Exacerbating the political and religious divisions was Constantine’s selection of Constantinople as what would become the Roman Empire’s new capital city, which would require a bishop of commensurate status. And so there was established the rivalry between the Bishop of Rome (the Pope) and the Bishop of Constantinople (the Ecumenical Patriarch) that would endure for more than a millennium.

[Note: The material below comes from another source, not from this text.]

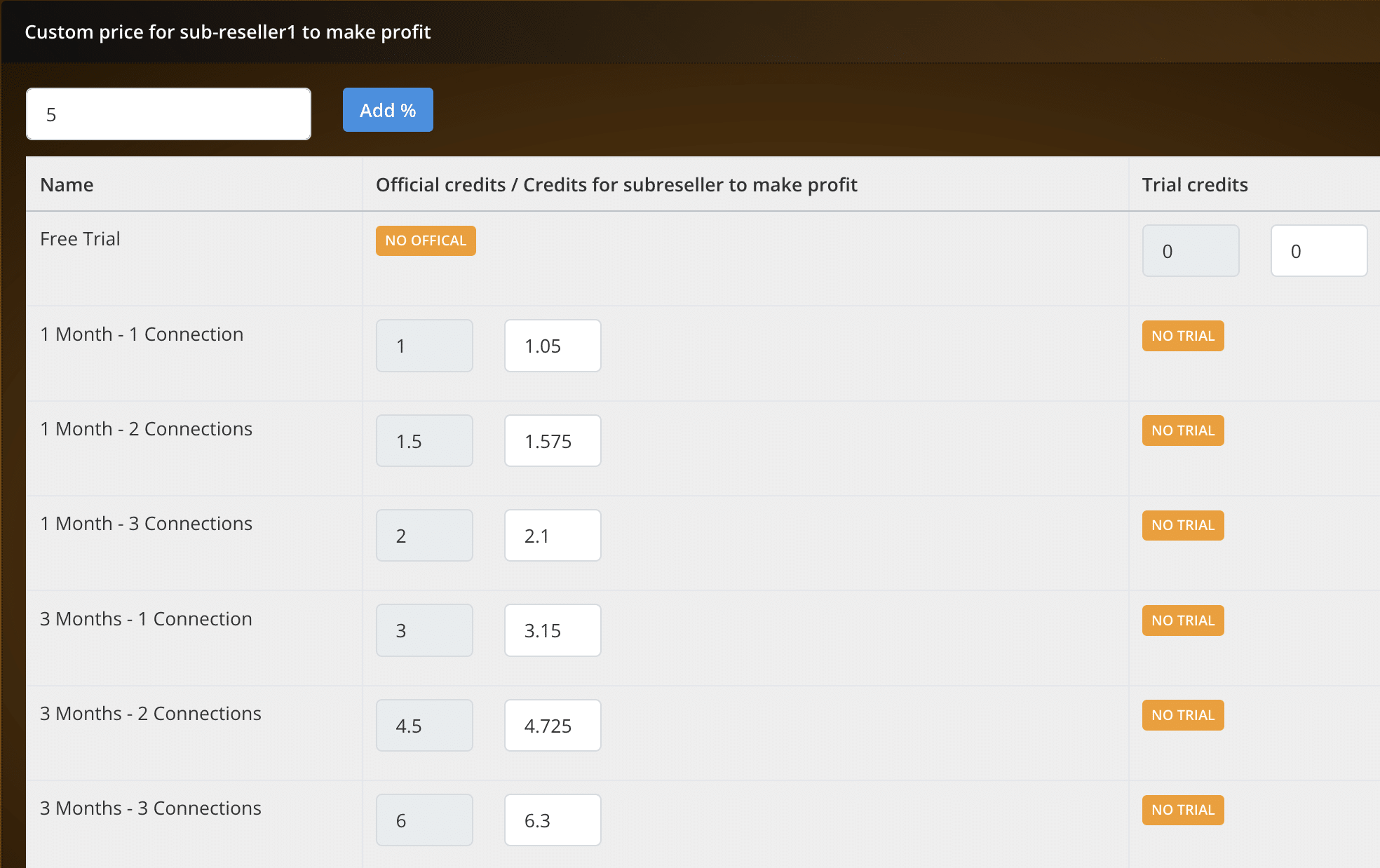Viewport: 1380px width, 868px height.
Task: Click the disabled Free Trial official trial credits field
Action: 1190,251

Constantine’s embrace of Christianity was more than just a personal conversion. It entailed bringing the Church into a new and singular partnership with the State. What needed to be defined were the parameters of that partnership. Was this to be a partnership of equals? Would the State dominate the Church, or vice versa? That the Emperor should represent the State was natural enough, but who was going to represent the Church, the Bishop of Rome, the Bishop of Constantinople, or a council of bishops? And who was to determine the composition and calling of a council? This would be one of the key conflicts that wracked western Europe and eastern Byzantium in late antiquity and throughout the Middle Ages and Renaissance.
Constantine’s embrace of Christianity in 312 laid the path for Christianity to become the official religion of the Roman Empire by 391, but along the way there would be a pagan revival and unending civil upheavals regarding which Christian sect could lay claim to espousing the official Christian creed. Christians would come to persecute Christians, leaving the last pagan emperor, Julian, to remark that there was no more ferocious an animal than a Christian attacking another Christian.
The new partnership of Church and State inaugurated by Constantine had a tremendous impact upon the demeanor of Christianity. Christianity no longer lurked in the shadows, but came out into full daylight. To profess the faith was no longer a social impediment; in fact, it fast became an expedient to social advancement. Christianity became an imperial faith. And as the faith and face of the Roman Empire, Christianity acquired a new look, one of majesty. This is perfectly reflected in the art and architecture of the era.
Chapters in VOLUME VIII:
1. Introduction
2. St. John in Lateran
3. St. Peter in Vaticano
4. The Christian Funerary Structures of Rome
5. Jesus’ Tomb and the Church of the Holy Sepulchre
6. Constantine, Constantinople, and Christianity
7. The Enigmatic Helen and her Relics
8. The House of Constantine: Purges, Fratricides, Assassinations and Civil Wars
9. The House of Constantine: Religious Tumult and Turmoil
10.The Birth of Christian Art
11.Medieval Stories of Constantine
It is hard to overstate the impact which Constantine had on the course of European history and, in particular, on the development of Christianity. In this volume our task will be to establish the trajectory upon which Constantine set the Christian religion and the Roman Empire.